I could never understand why purists are comparing it anyway or making disparaging remarks about this movie existing, the original film hasn't been erased from memory, it is still readily available on VHS and DVD so the existence of this movie isn't going to cancel out the original nor is it going to replace it in the history books, basically all this version of Dawn Of The Dead is pure adrenalised horror with plenty of shocks and plenty of action and plenty of blood and great setpieces.

There's been a lot of things talked about the ending to this film, which i actually liked but what i felt was somewhat missing from some of Romero's films. I remember the original Dawn Of The Dead script had a different ending where Ken Foree did commit suicide and where Gaylen Ross' character also committed suicide by thrusting her body into the rotor blades of the helicopter and the last thing we would've saw had that ending been left in and filmed would've been the zombies feasting on her body and Ken Foree's, thus leaving a sense of shock and dread to us all...which is something i think James Gunn and Zack Snyder have tried to do here and its one of those moments where you've gone on this huge emotional rollercoaster with these people and suddenly the bloodsoaked carpet has been pulled from under your feet...lets just say that there won't be a sequel or a Dawn Of The Dead 2 - Mid-Morning Brunch Of The Living Dead or whatever.

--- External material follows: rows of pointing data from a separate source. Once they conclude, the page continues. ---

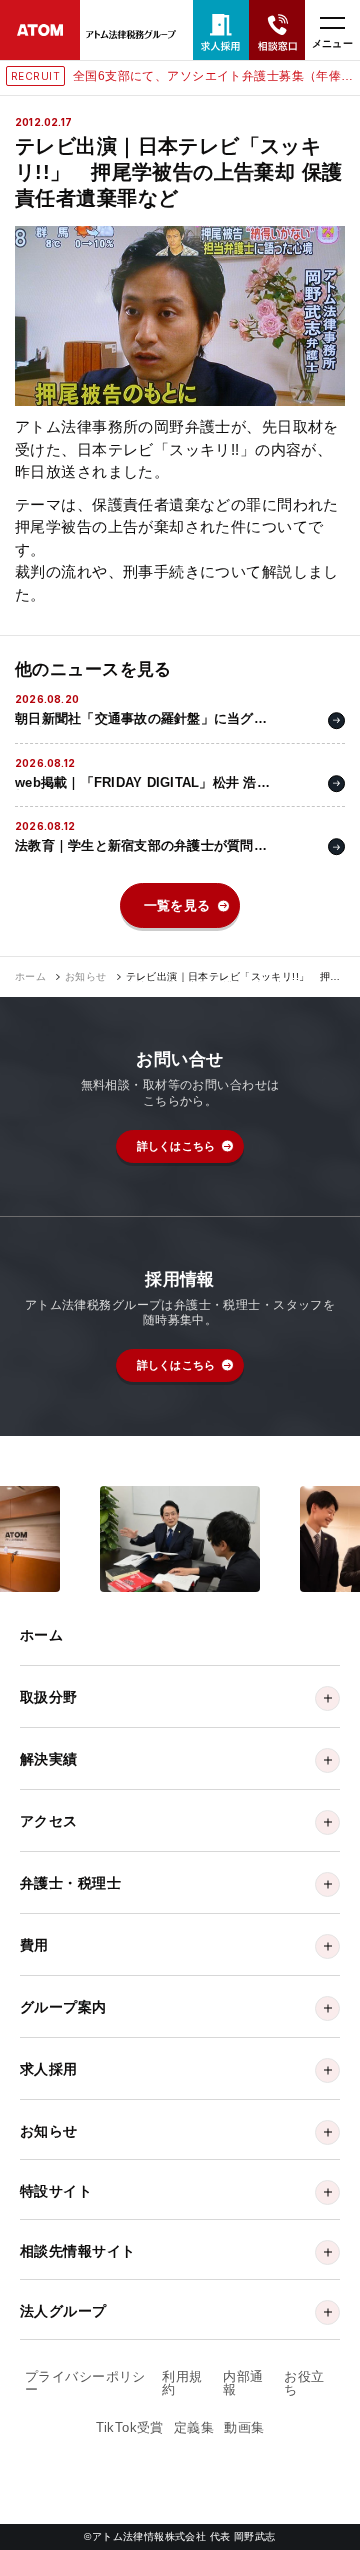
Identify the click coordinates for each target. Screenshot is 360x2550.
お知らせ (86, 977)
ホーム (30, 977)
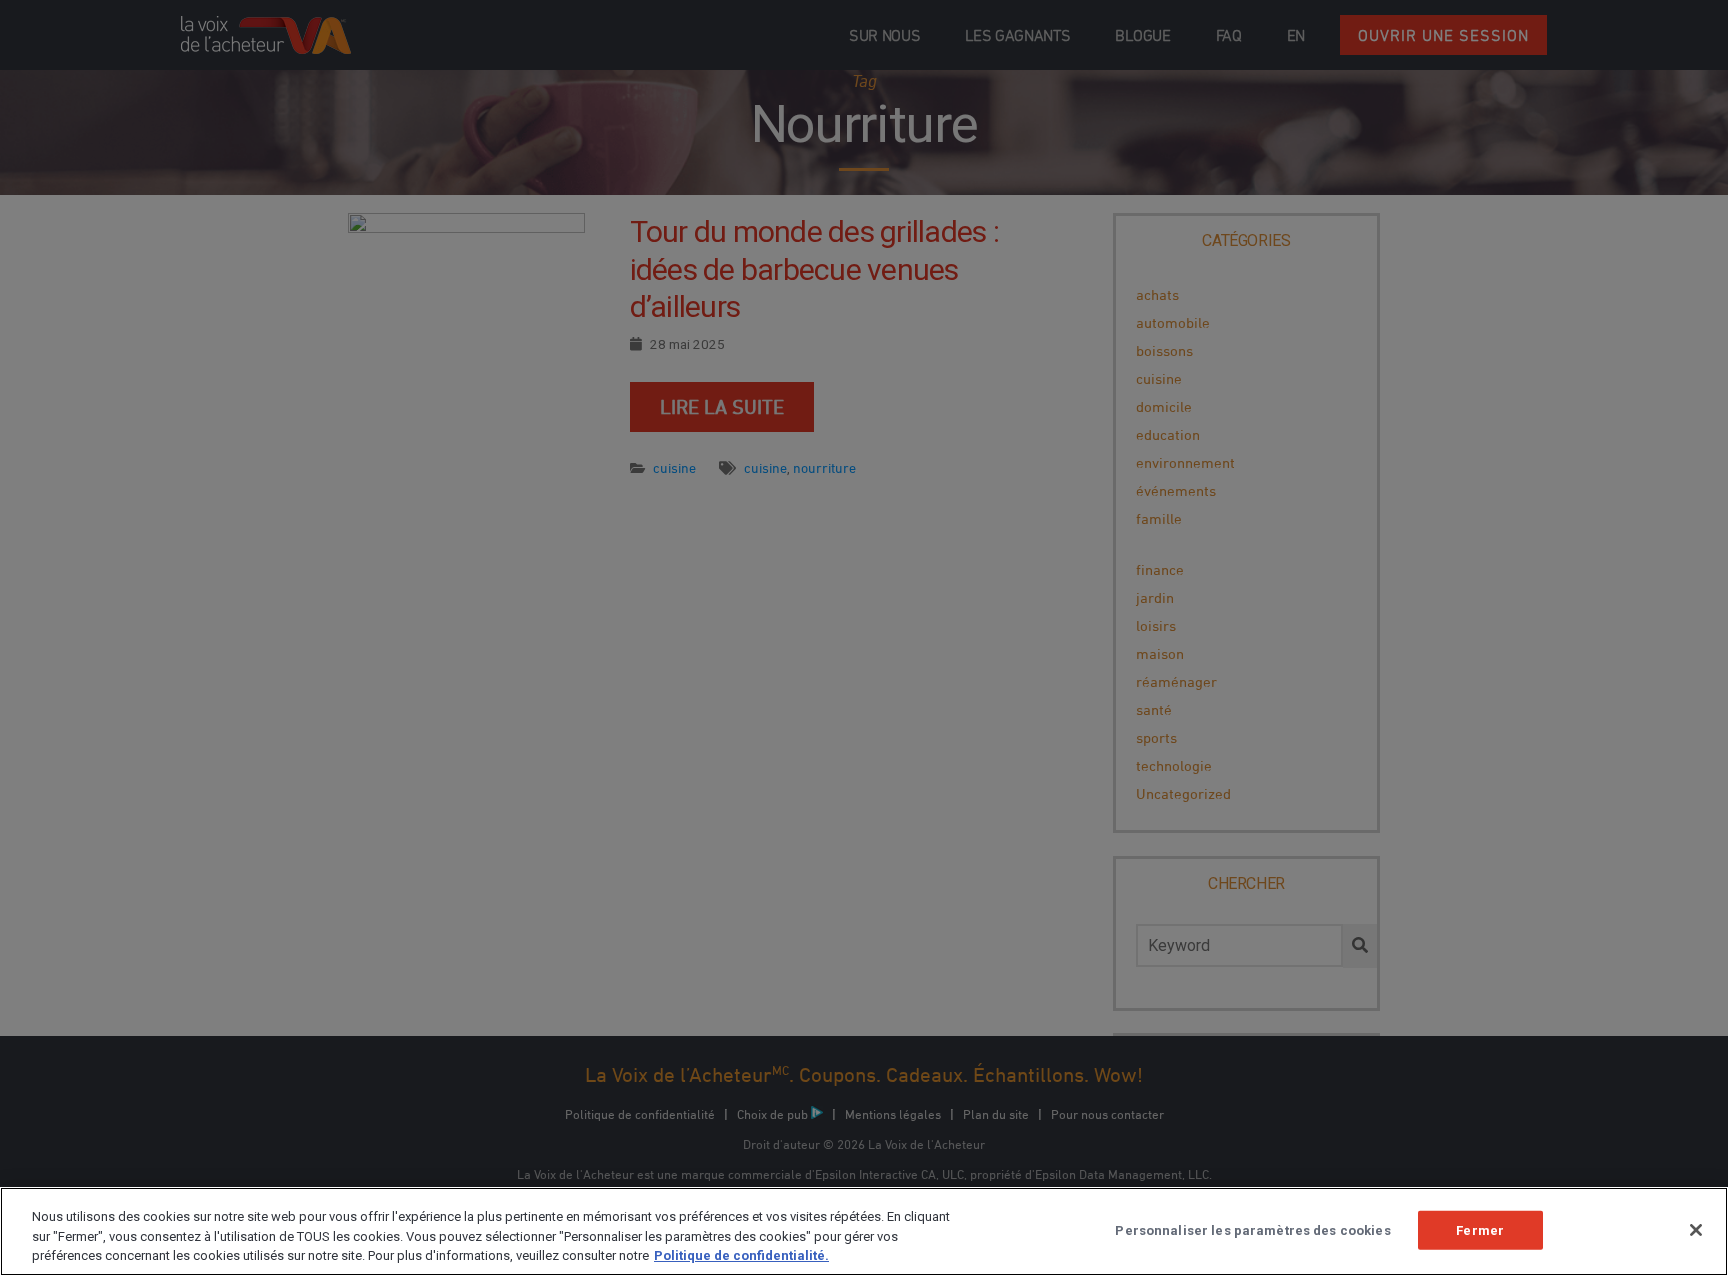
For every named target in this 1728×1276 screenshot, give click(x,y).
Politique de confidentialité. (741, 1255)
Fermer (1480, 1229)
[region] (864, 1231)
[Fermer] (1696, 1230)
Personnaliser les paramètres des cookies (1252, 1229)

If i have to mark this movie out of 10, i will give it a 9, it ups the ante where 28 Days Later is concerned and broadens the spectrum of the original Dawn Of The Dead to looking more like the globalised catastrophe some of the emergency channel news reports alluded to in that film and shows it all in living(and living dead) colour through news reports and various setpieces through the film and i think Gunn and Synder have managed to pull off that apocalyptic feel to the movie perfectly. Very impressive indeed.

What can i add other than all i have said?...just don't view it as a remake because it isn't a shot-by-shot remake nor is it a homage to Romero's film, its a different film with a different story by a totally different director. If you watch the film with that in mind, you will like it as much as i did.

Hope this review has been helpful and i would be welcome to read any of your comments in future, thanks for your time and patience if you've read my words and hope you enjoy the film as much as i did.